- Problem requirements
For every record here, output an exact copy.

Stored records
# # # # #

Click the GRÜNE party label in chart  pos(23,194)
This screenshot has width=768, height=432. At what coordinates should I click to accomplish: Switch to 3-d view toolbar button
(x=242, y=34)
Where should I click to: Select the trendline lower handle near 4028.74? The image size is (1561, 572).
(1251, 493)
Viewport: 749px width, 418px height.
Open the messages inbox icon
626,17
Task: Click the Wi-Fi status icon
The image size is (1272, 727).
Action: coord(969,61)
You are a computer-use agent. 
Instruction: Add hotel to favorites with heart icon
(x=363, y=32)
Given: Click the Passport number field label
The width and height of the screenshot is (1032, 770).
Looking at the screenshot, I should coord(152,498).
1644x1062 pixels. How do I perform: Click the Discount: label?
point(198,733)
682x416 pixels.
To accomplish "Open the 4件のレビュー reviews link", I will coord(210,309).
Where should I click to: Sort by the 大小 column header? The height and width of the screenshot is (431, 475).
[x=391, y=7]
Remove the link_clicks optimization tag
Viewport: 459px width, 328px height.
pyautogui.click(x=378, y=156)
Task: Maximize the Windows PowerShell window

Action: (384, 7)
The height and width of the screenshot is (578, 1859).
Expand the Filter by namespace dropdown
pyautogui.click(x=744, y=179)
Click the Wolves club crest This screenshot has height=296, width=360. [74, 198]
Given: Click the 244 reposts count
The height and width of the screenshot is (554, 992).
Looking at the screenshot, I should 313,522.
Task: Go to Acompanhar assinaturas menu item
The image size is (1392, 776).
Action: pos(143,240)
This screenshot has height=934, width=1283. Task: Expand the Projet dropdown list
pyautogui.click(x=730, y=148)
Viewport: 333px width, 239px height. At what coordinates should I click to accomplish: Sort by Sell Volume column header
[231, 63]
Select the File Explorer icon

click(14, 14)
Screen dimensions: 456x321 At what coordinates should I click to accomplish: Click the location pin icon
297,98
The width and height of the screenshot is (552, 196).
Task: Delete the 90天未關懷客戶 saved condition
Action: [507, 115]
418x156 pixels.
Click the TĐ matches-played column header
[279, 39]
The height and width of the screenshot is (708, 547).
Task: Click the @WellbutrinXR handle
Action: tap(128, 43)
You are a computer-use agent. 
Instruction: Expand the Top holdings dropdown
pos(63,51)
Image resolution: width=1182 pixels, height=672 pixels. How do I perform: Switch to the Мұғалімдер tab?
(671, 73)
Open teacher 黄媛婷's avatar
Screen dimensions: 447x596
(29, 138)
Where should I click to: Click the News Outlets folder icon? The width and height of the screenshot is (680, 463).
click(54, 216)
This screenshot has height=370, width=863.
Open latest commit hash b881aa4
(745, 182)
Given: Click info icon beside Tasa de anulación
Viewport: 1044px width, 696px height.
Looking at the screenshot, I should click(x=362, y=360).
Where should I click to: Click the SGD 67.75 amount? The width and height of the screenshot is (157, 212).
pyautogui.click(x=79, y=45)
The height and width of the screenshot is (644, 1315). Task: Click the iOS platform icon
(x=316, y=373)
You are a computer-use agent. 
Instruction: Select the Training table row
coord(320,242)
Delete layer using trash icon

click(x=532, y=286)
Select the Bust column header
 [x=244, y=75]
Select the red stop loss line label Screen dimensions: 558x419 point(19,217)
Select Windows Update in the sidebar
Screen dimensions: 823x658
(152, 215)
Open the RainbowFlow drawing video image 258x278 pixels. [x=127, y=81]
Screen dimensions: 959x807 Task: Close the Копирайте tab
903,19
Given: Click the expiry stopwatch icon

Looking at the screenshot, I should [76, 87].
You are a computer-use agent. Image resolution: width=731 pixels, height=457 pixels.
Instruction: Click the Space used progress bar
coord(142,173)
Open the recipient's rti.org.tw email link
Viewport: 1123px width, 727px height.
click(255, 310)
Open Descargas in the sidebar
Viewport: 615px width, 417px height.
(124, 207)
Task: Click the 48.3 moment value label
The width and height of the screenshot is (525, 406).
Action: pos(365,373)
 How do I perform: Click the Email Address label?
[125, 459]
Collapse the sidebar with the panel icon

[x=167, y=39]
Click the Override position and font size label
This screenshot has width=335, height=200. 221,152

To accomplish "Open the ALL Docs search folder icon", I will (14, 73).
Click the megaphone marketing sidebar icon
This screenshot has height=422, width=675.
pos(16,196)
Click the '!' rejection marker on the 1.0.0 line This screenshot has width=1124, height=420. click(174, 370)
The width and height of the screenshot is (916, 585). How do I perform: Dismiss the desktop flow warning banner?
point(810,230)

# # # # #

- The completed task
Click the GRÜNE party label in chart  pos(23,194)
This screenshot has width=768, height=432. At what coordinates should I click to accomplish: Switch to 3-d view toolbar button
(x=242, y=34)
Where should I click to: Select the trendline lower handle near 4028.74? The image size is (1561, 572).
(1251, 493)
Viewport: 749px width, 418px height.
Open the messages inbox icon
626,17
Task: Click the Wi-Fi status icon
The image size is (1272, 727).
Action: coord(969,61)
You are a computer-use agent. 
Instruction: Add hotel to favorites with heart icon
(x=363, y=32)
Given: Click the Passport number field label
The width and height of the screenshot is (1032, 770).
Looking at the screenshot, I should coord(152,498).
1644x1062 pixels. How do I perform: Click the Discount: label?
point(198,733)
682x416 pixels.
To accomplish "Open the 4件のレビュー reviews link", I will coord(210,309).
Where should I click to: Sort by the 大小 column header? The height and width of the screenshot is (431, 475).
[x=391, y=7]
Remove the link_clicks optimization tag
Viewport: 459px width, 328px height.
pyautogui.click(x=378, y=156)
Task: Maximize the Windows PowerShell window

Action: (384, 7)
The height and width of the screenshot is (578, 1859).
Expand the Filter by namespace dropdown
pyautogui.click(x=744, y=179)
Click the Wolves club crest This screenshot has height=296, width=360. [74, 198]
Given: Click the 244 reposts count
The height and width of the screenshot is (554, 992).
Looking at the screenshot, I should 313,522.
Task: Go to Acompanhar assinaturas menu item
The image size is (1392, 776).
Action: pos(143,240)
This screenshot has height=934, width=1283. Task: Expand the Projet dropdown list
pyautogui.click(x=730, y=148)
Viewport: 333px width, 239px height. At what coordinates should I click to accomplish: Sort by Sell Volume column header
[231, 63]
Select the File Explorer icon

click(14, 14)
Screen dimensions: 456x321 At what coordinates should I click to accomplish: Click the location pin icon
297,98
The width and height of the screenshot is (552, 196).
Task: Delete the 90天未關懷客戶 saved condition
Action: [507, 115]
418x156 pixels.
Click the TĐ matches-played column header
[279, 39]
The height and width of the screenshot is (708, 547).
Task: Click the @WellbutrinXR handle
Action: tap(128, 43)
You are a computer-use agent. 
Instruction: Expand the Top holdings dropdown
pos(63,51)
Image resolution: width=1182 pixels, height=672 pixels. How do I perform: Switch to the Мұғалімдер tab?
(671, 73)
Open teacher 黄媛婷's avatar
Screen dimensions: 447x596
(29, 138)
Where should I click to: Click the News Outlets folder icon? The width and height of the screenshot is (680, 463).
click(54, 216)
This screenshot has height=370, width=863.
Open latest commit hash b881aa4
(745, 182)
Given: Click info icon beside Tasa de anulación
Viewport: 1044px width, 696px height.
Looking at the screenshot, I should click(x=362, y=360).
Where should I click to: Click the SGD 67.75 amount? The width and height of the screenshot is (157, 212).
pyautogui.click(x=79, y=45)
The height and width of the screenshot is (644, 1315). Task: Click the iOS platform icon
(x=316, y=373)
You are a computer-use agent. 
Instruction: Select the Training table row
coord(320,242)
Delete layer using trash icon

click(x=532, y=286)
Select the Bust column header
 [x=244, y=75]
Select the red stop loss line label Screen dimensions: 558x419 point(19,217)
Select Windows Update in the sidebar
Screen dimensions: 823x658
(152, 215)
Open the RainbowFlow drawing video image 258x278 pixels. [x=127, y=81]
Screen dimensions: 959x807 Task: Close the Копирайте tab
903,19
Given: Click the expiry stopwatch icon

Looking at the screenshot, I should [76, 87].
You are a computer-use agent. Image resolution: width=731 pixels, height=457 pixels.
Instruction: Click the Space used progress bar
coord(142,173)
Open the recipient's rti.org.tw email link
Viewport: 1123px width, 727px height.
click(255, 310)
Open Descargas in the sidebar
Viewport: 615px width, 417px height.
(124, 207)
Task: Click the 48.3 moment value label
The width and height of the screenshot is (525, 406).
Action: pos(365,373)
 How do I perform: Click the Email Address label?
[125, 459]
Collapse the sidebar with the panel icon

[x=167, y=39]
Click the Override position and font size label
This screenshot has width=335, height=200. 221,152

To accomplish "Open the ALL Docs search folder icon", I will (14, 73).
Click the megaphone marketing sidebar icon
This screenshot has height=422, width=675.
pos(16,196)
Click the '!' rejection marker on the 1.0.0 line This screenshot has width=1124, height=420. click(174, 370)
The width and height of the screenshot is (916, 585). How do I perform: Dismiss the desktop flow warning banner?
point(810,230)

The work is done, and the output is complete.